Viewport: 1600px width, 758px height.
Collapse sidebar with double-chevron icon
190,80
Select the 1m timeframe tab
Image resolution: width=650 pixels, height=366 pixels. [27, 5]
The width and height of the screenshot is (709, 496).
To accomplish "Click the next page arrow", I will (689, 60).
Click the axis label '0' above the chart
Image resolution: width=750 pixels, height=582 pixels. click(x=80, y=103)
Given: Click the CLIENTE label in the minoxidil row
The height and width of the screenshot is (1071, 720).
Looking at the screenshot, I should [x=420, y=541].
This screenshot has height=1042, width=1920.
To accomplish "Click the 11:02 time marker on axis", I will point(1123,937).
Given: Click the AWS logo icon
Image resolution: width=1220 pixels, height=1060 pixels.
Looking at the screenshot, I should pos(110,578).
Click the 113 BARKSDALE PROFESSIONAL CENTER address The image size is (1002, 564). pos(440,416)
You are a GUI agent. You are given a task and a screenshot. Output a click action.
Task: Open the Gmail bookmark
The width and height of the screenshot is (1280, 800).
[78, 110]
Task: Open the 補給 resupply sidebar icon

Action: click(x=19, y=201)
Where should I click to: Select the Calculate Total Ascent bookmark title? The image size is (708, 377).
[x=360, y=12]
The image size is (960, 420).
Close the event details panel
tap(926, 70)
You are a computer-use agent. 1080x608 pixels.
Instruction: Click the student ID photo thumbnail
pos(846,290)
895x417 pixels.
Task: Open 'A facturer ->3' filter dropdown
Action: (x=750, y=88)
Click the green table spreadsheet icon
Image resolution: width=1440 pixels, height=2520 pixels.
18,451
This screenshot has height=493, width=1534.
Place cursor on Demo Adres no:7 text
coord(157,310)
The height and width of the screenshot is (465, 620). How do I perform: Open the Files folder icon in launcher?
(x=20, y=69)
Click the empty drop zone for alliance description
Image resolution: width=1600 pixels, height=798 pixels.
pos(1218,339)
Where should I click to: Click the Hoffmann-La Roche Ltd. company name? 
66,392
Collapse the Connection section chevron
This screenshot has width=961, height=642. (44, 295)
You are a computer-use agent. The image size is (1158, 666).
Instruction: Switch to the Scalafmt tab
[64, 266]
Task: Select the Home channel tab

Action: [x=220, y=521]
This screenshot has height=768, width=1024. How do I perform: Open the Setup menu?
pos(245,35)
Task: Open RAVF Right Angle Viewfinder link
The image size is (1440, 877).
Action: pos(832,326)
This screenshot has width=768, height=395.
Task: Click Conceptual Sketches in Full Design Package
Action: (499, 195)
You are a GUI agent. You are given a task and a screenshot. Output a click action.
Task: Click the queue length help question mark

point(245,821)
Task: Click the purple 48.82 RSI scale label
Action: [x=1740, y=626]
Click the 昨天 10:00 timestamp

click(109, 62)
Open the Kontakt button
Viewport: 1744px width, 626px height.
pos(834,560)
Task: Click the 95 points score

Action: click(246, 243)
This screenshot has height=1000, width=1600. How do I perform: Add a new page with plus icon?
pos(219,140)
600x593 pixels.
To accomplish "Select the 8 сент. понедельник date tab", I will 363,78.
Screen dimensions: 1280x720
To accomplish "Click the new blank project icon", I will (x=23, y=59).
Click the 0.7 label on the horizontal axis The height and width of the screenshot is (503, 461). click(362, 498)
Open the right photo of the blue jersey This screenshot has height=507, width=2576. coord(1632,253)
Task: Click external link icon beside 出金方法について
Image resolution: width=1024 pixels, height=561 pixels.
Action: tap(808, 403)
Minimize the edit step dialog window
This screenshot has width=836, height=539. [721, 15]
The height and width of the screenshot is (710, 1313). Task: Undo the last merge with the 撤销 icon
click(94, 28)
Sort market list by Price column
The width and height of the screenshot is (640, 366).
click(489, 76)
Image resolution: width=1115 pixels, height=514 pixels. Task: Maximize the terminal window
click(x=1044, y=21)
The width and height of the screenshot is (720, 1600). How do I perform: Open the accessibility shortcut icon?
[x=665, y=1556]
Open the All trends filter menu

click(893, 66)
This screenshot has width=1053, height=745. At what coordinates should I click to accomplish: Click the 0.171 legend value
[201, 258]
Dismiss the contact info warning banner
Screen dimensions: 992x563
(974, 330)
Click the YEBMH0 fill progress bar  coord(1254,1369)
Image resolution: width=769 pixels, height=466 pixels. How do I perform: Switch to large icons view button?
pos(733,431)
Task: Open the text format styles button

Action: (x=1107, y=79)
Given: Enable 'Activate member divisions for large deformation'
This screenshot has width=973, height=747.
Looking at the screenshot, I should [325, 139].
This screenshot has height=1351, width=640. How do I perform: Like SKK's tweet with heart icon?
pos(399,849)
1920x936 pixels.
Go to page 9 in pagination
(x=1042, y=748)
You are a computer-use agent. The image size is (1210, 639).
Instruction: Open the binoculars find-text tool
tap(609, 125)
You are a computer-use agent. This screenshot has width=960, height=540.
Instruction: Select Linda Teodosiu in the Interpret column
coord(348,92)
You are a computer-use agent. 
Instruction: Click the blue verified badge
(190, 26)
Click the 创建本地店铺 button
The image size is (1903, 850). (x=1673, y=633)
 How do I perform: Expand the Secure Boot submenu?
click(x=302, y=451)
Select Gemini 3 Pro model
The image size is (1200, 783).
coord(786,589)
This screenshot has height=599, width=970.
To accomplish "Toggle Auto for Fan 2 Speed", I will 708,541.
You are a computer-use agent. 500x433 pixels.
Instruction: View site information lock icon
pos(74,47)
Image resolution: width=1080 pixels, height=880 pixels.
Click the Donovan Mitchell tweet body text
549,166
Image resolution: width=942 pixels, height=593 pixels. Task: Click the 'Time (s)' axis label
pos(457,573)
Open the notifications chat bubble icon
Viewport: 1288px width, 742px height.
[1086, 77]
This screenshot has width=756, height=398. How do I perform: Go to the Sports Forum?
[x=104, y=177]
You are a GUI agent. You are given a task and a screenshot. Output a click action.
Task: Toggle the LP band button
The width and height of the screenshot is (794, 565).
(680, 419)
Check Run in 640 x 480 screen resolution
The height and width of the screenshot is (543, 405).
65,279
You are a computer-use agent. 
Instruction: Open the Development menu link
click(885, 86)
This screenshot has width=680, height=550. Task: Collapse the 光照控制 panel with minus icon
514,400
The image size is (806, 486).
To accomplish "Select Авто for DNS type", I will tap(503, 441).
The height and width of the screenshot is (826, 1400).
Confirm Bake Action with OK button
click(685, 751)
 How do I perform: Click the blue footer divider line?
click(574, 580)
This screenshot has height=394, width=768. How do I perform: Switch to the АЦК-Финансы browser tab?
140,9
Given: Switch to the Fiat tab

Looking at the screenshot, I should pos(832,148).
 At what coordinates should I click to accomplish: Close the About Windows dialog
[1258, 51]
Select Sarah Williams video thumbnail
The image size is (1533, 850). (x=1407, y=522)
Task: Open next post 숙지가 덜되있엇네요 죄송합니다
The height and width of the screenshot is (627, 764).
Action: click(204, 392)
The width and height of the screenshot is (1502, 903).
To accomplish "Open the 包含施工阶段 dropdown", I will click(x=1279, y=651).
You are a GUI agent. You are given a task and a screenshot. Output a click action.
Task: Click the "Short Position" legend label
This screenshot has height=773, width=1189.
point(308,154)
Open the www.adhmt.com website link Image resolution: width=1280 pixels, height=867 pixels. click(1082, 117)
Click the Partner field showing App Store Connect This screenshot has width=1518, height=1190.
────────────────────
▶ [What needs to be done]: From the material above, copy each line that includes the word "next".

▶ [Result of the task]:
To accomplish "Click the next page arrow", I will (689, 60).
Task: Open next post 숙지가 덜되있엇네요 죄송합니다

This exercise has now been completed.